● EXTRACT PROVIDED
The company’s scientists have also developed a strategy called 2iHDR, which aims to improve the success of gene editing by suppressing two pathways of gene repair — called non-homologous end joining (NHEJ) and microhomology-mediated end joining (MMEJ) — that can lead to imprecise gene editing. Using a combination of two inhibitors, the efficiency of CRISPR gene editing can be dramatically improved while reducing the risk of off-target effects. This strategy holds great promise for both cell therapies and gene therapy.

AstraZeneca’s scientists have also developed an enhanced CRISPR system that utilizes an engineered enzyme, SpOT-ON. This enzyme cuts DNA with similar efficiency to the traditional enzyme, SpCas9, with enhanced specificity for the target site in the genome. In a proof-of-concept preclinical study of hypercholesterolemia, SpOT-ON successfully targeted the PCSK9 gene, resulting in reduced plasma levels of the associated PCSK9 protein. This recent research emphasizes the increasing safety features being built into CRISPR, making it more amenable to therapeutic applications and applying these in vivo for the first time.

● TRY IT
Extend the passage on AstraZeneca's CRISPR gene-editing research, picking up after its final sentence.

[Saved entries]
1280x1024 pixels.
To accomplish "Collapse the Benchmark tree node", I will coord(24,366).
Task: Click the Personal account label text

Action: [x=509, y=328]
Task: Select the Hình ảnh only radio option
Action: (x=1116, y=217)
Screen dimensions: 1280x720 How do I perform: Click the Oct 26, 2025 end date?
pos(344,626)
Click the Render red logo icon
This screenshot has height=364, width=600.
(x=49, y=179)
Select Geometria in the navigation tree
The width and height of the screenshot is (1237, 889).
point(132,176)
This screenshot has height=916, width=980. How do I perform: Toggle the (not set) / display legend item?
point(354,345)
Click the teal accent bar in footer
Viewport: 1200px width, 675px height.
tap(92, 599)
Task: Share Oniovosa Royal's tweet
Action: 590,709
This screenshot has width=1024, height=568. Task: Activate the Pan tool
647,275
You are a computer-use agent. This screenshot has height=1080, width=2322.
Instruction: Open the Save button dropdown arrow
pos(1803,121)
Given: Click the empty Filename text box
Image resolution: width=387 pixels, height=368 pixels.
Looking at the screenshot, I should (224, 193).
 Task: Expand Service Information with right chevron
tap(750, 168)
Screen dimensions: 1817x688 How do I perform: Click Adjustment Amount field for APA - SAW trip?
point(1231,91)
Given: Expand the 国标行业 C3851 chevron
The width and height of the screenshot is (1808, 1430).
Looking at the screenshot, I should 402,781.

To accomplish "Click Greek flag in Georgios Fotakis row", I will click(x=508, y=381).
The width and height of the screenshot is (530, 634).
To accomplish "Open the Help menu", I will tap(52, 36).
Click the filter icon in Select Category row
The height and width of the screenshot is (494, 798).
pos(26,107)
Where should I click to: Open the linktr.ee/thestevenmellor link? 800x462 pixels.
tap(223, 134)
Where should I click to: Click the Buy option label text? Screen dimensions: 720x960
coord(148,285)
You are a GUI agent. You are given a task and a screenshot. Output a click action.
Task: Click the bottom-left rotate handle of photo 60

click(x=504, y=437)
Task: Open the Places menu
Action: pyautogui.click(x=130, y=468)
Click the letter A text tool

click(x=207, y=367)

● EXERCISE OUTPUT
“By altering DNA repair pathways with 2iHDR and harnessing a highly specific Cas9 variant with SpOT-ON, we can achieve targeted genetic modifications with enhanced precision and efficacy, driving further advancements in the field,” says Sandra Wimberger, a senior scientist of discovery sciences, biopharmaceuticals research and development at AstraZeneca.

Looking Forward

David Barrett, JD, CEO of the American Society of Gene and Cell Therapy, says the top three issues facing gene therapy today are the adequate delivery of gene therapy in the clinical setting; creating additional manufacturing capacity for the rapid development of new gene therapy technology; and changes that need to be made on how payers provide coverage for one-time gene therapies.

Although gene therapy research has been conducted for more than 30 years, it was not until 2017 when gene therapies started to receive FDA approval. “Now that there are several FDA-approved gene therapies available, and many more are expected in the near future, we need the appropriate support infrastructure to get gene therapies from the manufacturer to the clinical setting in a cost-effective, efficient and safe manner,” says Barrett.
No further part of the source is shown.